• Task statement
Return the exact lines spanning from the line with "The width and height of the screenshot is (1430, 747)." through the last line of the entries, boundaries included, and no others.

::: Provided material

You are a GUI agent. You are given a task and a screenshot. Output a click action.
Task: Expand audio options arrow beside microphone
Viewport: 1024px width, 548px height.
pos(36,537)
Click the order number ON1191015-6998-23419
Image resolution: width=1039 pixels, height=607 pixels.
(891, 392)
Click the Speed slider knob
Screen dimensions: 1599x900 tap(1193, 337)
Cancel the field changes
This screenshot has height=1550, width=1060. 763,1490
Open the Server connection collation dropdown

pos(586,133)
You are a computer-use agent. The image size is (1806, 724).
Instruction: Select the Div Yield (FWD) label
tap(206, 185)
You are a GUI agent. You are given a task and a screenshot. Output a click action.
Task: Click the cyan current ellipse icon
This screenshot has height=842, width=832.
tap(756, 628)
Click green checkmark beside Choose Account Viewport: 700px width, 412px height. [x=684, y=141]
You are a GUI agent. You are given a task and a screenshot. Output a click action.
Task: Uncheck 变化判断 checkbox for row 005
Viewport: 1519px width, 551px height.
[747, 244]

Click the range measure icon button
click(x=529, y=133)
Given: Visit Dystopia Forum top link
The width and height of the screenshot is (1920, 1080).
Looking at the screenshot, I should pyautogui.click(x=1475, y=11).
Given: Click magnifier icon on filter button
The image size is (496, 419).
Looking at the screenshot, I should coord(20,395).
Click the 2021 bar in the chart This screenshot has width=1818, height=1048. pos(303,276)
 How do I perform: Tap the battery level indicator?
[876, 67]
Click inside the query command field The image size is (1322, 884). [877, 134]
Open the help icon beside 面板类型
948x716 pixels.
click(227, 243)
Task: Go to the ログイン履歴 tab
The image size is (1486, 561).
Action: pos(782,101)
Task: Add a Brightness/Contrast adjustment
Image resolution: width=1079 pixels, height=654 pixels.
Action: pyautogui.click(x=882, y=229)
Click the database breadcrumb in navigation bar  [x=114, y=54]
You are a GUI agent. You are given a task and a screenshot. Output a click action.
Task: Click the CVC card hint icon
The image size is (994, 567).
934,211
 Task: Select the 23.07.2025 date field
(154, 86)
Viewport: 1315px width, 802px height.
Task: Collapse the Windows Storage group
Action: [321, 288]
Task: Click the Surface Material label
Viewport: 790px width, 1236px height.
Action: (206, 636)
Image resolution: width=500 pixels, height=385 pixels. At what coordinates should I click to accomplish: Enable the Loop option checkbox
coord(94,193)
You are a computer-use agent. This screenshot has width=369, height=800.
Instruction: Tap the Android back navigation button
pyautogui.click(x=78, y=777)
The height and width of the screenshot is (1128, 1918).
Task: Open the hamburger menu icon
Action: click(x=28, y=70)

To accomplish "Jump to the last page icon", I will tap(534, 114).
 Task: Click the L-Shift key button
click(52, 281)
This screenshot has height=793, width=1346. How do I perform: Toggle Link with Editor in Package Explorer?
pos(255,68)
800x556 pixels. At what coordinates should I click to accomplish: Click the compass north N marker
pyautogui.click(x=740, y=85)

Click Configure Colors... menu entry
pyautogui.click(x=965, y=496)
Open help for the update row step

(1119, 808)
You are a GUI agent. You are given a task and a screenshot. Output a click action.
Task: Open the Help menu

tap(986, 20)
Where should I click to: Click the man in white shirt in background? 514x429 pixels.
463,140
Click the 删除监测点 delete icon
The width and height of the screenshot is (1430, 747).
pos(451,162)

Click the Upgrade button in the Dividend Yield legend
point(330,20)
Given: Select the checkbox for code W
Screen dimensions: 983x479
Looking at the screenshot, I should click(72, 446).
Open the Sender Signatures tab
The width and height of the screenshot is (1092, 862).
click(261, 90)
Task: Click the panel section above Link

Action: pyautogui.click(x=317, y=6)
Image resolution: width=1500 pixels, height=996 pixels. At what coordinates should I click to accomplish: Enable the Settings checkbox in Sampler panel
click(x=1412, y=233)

::::::

• Answer for this exercise
The width and height of the screenshot is (1430, 747).
pos(451,162)

Click the Upgrade button in the Dividend Yield legend
point(330,20)
Given: Select the checkbox for code W
Screen dimensions: 983x479
Looking at the screenshot, I should click(72, 446).
Open the Sender Signatures tab
The width and height of the screenshot is (1092, 862).
click(261, 90)
Task: Click the panel section above Link

Action: pyautogui.click(x=317, y=6)
Image resolution: width=1500 pixels, height=996 pixels. At what coordinates should I click to accomplish: Enable the Settings checkbox in Sampler panel
click(x=1412, y=233)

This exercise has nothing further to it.